Palliative care—also known as end-of-life care—is a type of health care that aims to relieve suffering and improve the quality of life for people who are living with, or dying from, advanced illness.

Usually an integrated approach involving medical care and pain management, palliative care also places a strong emphasis on supporting the loved ones of patients by acknowledging that the process of illness affects not only the patients, but also their families.  

Taken as a whole, palliative care “addresses the psychological, social, cultural, emotional and spiritual needs of the person and family,” says Anthony Milonas, Chief Operating Officer of CBI Health Group.

Home health services

For most people, dying in a home-like setting surrounded by family and friends can be a peaceful and comforting experience.

“People are often more comfortable when they are in a familiar environment surrounded by family and loved ones,” says Rosanna Dolinki, National Senior Manager of Clinical Practices at We Care Home Health Services, part of CBI Health Group. “Having care provided at home can offer a more comfortable alternative for the person and family.  Like the home itself, the care provided there incorporates all aspects of a person’s life and well-being” she says.

“Evidence clearly shows that when people have candid planning conversations, their families experience less stress and less anxiety at end-of-life and following the death of their loved ones.”

And with continued advancements in the field of palliative care, patients can now receive nearly the same level of support at home as in a hospital—including visits from doctors, social workers and psychologists.

“Someone may have a personal support worker who helps the client with getting ready for the day.

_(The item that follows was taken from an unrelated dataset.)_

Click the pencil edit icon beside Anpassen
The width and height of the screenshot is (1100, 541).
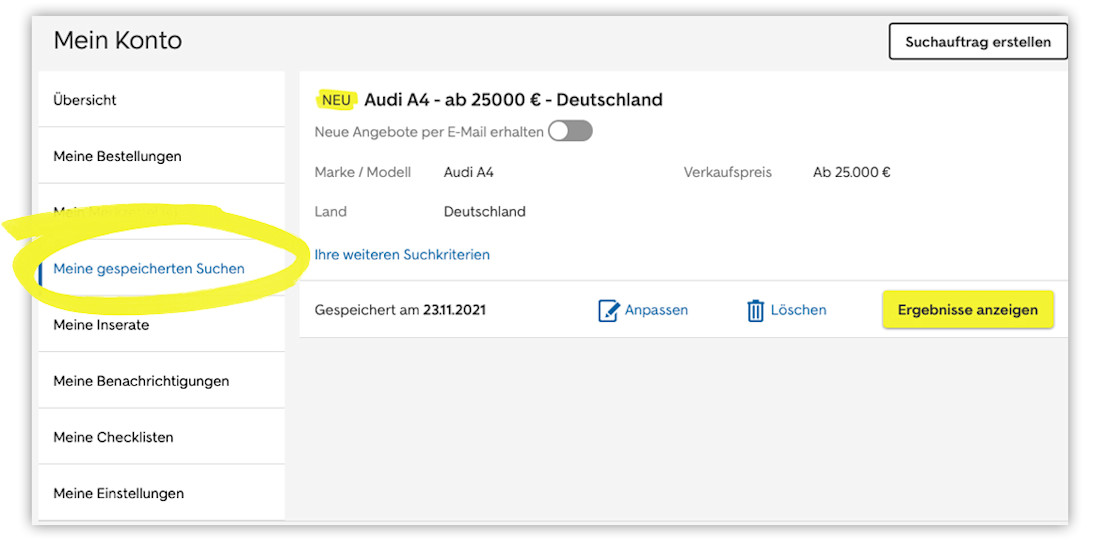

That could include very basic things such as feeding or bathing or clothing,” says Ruth Wilcock, Executive Director of the Ontario Brain Injury Association.

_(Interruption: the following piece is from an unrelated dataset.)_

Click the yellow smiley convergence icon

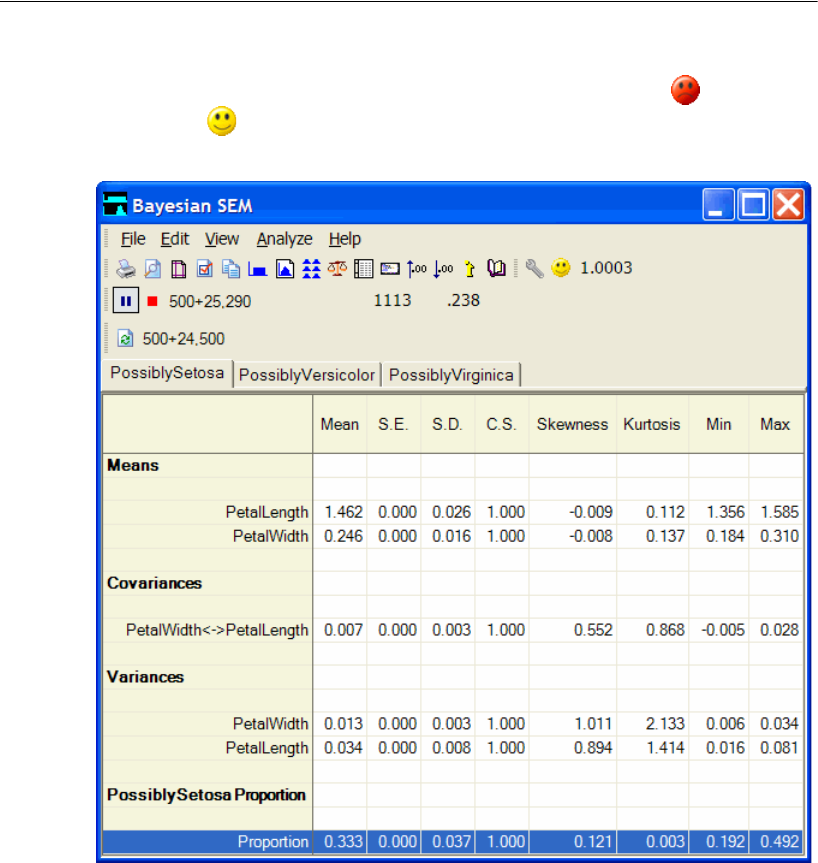[x=561, y=269]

“Some people may be fine to get up and to dress and feed themselves, but they might have other needs. So they’ll have an occupational therapist who comes in or a physiotherapist or a nurse. What it comes down to is the level of need. In palliative situations, that need may change from day to day.”

Advance care planning

While most people would prefer to die at home, very few actually plan for it. A 2012 Ipsos-Reid national poll found that 86% of Canadians have not heard of the term advance care planning, and less than 50% have had a conversation with a family member or friend about their wishes should they not be able to communicate themselves.

“Death is a taboo in our society. We don’t like to talk about it,” says Louise Hanvey, Director of Advance Care Planning for the Canadian Hospice Palliative Care Association (CHPCA). “But evidence clearly shows that when people have these conversations, their families experience less stress and less anxiety at end-of-life and following the death of their loved ones.”

For that reason, a big focus of advance care planning has been to raise awareness of the importance of having an end-of-life plan.

“Advance care planning means reflecting on and talking about our wishes for end-of-life care while we still can. And, very importantly, deciding who will speak for us if we can’t speak for ourselves,” says Hanvey.

“If I get to the point where I can’t speak for myself and make decisions about my health care, who’s going to speak for me and make sure that my wishes are being met? All of these questions are critically important,” she says.

Moving forward

While work has been done recently in Canada by CHPCA and others to help increase awareness and promote the benefits of advance care planning, addressing the taboo surrounding death remains one of the top priorities for palliative care providers.

The key to this is informing, educating and engaging physicians, clients and families on the importance of this sensitive topic.

“Bringing awareness to the benefits of palliative care planning and educating the general public on how the system works is the first and foremost priority for health authorities,” says Milonas.

“These organizations play an active role in demystifying the topic of dying, so families, patients and the elderly population feel comfortable to discuss subjects like advanced care planning for example, as early as possible.”